Local sources who spoke with RFA despite the Chinese government’s effort to restrict communication from the area said police officers used water cannons, pepper spray and tasers to subdue the protesters. The videos shared with RFA do not show those tactics, however.

Rising opposition

The protests started on Feb. 14, when at least 300 Tibetans gathered outside the Dege County Townhall to protest the dam. Such protests are rare in China, particularly among Tibetans, due to strict controls on public gatherings and extensive surveillance by authorities.

The construction of the Gangtuo hydropower dam will force the resettlement of the Upper Wonto and Shipa villages and the Yena, Wonto and Khardho monasteries in Dege county, and the Rabten, Gonsar and Tashi monasteries in Chamdo township, sources told RFA. 

The Wonto and Yena monasteries, which are located closest to the site of the planned project, together have about 300 monks and hold significant cultural and religious importance to locals. 

The Wonto Monastery was severely damaged during China’s Cultural Revolution. Locals preserved its ancient murals, however, and began rebuilding the monastery in 1983

The number of monks who live and worship at the four other monasteries slated for destruction is not known. 

About 2,000 people live in the two villages and would be forced to relocate due to the dam project, sources told RFA.

Chinese authorities arrest Tibetan monks in Dege county in Sichuan province on Feb. 22, 2024 during a protest against a dam project on the Drichu River. (Citizen journalist)

The Gangtuo dam is part of a plan that China’s National Development and Reform Commission announced in 2012 to build a massive 13-tier hydropower complex on the Drichu. It would be located at Wontok (or Gangtuo in Chinese), Dege county, northwest of the Kardze Tibetan Autonomous Prefecture, Sichuan province.

The planned capacity of the 13 hydropower stations is 13,920 megawatts. 

Chinese authorities closed all the main roads and imposed strict restrictions, including on digital access, on the villages and monasteries in the Wangbuding township following the Feb. 14 protests.

On Feb 20, as authorities inspected Yena and Wonto monasteries in preparation for their demolition, video footage obtained by RFA showed monks prostrating themselves before the visiting Chinese officials to plead with them to halt the construction of the dam. 

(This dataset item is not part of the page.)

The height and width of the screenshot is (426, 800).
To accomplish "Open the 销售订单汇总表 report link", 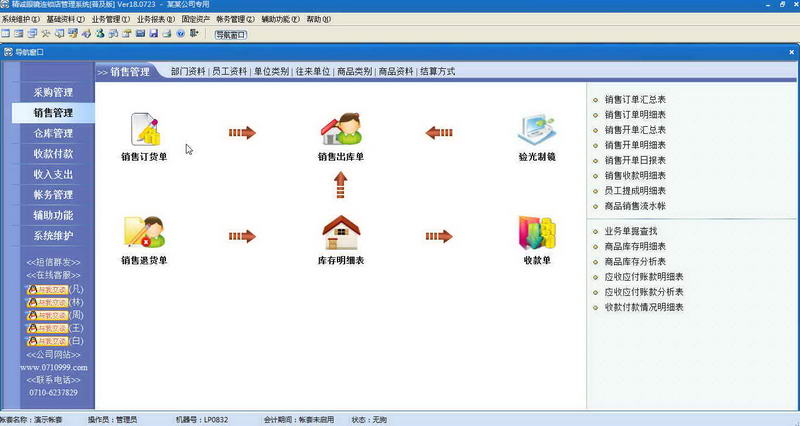I will pos(635,100).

The appeals continued today. But by then Chinese officials apparently had had enough, and the arrests began. Officials also reportedly confiscated the mobile phones of protesters. Some locals though avoided arrest and were able to record elements of the crackdown. 

Additional reporting by Pelbar and Sonam Lhamo. Edited by Jim Snyder and Malcolm Foster.

Updated to add a comment from the Chinese Embassy and to correct the amount of megawatts of electricity the Gangtuo Dam will produce.